Records drawn from a data source
-- Start --
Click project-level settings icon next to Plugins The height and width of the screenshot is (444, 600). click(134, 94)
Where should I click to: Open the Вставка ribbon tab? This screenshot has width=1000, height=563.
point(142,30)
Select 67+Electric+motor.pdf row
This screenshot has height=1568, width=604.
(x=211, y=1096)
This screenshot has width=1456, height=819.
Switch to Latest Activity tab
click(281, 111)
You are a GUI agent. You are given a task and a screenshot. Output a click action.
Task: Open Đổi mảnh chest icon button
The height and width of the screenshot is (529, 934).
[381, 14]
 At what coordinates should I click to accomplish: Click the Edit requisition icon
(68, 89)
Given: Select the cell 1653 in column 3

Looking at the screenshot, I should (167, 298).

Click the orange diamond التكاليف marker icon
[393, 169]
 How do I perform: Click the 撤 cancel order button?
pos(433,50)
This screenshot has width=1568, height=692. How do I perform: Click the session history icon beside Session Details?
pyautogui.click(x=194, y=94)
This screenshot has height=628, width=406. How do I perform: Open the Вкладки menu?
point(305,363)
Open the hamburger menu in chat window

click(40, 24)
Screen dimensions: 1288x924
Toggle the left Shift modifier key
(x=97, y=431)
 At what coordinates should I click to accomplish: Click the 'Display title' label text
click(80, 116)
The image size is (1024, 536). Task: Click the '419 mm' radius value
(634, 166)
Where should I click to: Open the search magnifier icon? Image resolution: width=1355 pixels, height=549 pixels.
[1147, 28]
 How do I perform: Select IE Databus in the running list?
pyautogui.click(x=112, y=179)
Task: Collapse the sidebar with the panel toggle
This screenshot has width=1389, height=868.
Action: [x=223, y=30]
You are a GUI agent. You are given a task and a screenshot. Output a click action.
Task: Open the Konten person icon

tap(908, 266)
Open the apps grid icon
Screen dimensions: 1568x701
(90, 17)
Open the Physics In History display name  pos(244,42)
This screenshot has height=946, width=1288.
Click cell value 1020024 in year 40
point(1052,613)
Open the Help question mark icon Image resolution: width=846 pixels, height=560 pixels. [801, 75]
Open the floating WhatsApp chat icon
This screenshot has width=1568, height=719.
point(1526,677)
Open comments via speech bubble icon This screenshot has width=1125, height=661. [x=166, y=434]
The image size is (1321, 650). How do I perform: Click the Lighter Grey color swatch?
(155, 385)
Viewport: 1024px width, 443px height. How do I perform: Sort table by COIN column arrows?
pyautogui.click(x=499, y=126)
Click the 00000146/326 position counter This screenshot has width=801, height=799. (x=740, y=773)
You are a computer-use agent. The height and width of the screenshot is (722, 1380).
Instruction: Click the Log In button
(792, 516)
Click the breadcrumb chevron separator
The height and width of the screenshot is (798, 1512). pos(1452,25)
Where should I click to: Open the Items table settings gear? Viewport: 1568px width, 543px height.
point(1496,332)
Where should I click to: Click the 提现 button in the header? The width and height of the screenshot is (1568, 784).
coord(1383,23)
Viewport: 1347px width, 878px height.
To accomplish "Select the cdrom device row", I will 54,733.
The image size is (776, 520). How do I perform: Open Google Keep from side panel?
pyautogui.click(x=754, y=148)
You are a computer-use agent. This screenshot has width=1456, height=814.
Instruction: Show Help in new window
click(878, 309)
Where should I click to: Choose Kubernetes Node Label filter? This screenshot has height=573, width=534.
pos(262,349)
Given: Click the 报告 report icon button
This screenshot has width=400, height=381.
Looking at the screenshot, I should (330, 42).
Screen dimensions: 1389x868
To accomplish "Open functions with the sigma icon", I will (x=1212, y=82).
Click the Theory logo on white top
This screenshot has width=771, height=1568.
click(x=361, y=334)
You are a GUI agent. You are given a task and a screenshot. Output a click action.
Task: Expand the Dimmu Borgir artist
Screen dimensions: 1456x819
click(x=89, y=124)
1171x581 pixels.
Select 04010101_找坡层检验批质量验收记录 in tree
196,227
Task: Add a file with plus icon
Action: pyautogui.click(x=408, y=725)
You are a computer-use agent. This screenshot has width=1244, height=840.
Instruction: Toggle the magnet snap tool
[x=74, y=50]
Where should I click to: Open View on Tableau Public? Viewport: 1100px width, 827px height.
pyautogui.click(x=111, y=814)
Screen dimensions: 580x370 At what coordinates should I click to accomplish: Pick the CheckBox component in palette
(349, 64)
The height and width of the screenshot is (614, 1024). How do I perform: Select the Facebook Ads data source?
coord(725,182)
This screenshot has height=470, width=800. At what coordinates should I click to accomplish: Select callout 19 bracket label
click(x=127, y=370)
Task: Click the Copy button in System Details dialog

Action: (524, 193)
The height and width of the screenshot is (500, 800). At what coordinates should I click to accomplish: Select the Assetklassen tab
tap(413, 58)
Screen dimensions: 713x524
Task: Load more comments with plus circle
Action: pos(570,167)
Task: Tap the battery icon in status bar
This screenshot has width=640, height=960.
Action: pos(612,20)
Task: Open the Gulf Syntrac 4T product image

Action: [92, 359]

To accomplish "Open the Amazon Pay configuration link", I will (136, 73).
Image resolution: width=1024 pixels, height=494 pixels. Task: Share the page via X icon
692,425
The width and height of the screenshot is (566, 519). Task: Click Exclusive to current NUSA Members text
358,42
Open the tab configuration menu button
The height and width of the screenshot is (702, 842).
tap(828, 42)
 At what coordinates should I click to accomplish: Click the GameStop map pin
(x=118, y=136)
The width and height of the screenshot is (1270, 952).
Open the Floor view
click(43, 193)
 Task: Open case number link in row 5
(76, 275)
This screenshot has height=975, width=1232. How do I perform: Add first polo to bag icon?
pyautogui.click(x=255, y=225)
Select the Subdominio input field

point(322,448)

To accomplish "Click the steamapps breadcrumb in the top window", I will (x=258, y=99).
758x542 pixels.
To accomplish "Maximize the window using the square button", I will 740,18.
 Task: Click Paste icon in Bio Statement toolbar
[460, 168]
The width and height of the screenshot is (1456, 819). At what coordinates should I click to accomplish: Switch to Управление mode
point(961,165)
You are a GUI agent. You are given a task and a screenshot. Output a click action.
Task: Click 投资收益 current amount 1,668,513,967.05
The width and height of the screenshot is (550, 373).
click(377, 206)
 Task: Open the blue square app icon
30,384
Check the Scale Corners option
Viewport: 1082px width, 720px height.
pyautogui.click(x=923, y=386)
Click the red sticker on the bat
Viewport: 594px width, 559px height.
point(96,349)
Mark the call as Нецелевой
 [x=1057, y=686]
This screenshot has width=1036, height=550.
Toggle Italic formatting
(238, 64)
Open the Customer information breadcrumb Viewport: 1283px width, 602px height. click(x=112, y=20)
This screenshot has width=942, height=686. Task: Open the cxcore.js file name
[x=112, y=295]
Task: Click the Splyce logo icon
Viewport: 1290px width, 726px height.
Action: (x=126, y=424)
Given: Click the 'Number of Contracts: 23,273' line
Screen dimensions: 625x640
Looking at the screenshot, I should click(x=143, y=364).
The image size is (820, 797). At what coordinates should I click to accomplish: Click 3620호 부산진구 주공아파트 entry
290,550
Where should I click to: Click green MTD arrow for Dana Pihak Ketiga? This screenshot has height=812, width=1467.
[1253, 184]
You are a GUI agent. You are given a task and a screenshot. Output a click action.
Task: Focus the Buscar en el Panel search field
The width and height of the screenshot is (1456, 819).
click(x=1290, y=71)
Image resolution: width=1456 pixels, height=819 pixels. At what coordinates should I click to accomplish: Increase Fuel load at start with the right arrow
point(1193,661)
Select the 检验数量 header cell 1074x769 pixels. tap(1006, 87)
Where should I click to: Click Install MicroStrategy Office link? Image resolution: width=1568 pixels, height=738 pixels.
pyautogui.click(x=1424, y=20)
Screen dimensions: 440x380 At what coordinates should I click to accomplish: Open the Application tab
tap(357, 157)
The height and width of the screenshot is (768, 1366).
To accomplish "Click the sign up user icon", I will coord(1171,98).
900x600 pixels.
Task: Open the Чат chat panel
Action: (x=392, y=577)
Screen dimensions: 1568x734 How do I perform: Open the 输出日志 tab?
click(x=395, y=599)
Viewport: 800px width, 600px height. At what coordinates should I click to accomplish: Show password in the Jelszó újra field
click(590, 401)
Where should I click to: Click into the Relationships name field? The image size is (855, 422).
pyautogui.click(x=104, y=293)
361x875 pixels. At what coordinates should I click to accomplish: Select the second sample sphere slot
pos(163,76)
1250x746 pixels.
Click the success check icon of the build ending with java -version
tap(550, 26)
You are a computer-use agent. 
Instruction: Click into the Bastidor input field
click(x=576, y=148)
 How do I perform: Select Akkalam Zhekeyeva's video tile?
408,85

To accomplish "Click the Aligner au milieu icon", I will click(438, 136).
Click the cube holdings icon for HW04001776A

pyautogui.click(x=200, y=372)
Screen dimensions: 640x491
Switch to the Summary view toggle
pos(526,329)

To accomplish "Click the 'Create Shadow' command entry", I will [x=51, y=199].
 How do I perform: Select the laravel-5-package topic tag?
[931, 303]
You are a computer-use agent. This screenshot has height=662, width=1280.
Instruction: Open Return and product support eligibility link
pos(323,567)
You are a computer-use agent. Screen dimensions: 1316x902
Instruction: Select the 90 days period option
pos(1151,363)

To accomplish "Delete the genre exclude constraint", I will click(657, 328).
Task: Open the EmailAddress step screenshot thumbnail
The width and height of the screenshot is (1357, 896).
-- End --
> Requirement: Can you reproduce the stretch of the material from the line containing "has height=662, width=1280." through the end of the material, with both ends included?

> Final result:
You are a computer-use agent. This screenshot has height=662, width=1280.
Instruction: Open Return and product support eligibility link
pos(323,567)
You are a computer-use agent. Screen dimensions: 1316x902
Instruction: Select the 90 days period option
pos(1151,363)

To accomplish "Delete the genre exclude constraint", I will click(657, 328).
Task: Open the EmailAddress step screenshot thumbnail
The width and height of the screenshot is (1357, 896).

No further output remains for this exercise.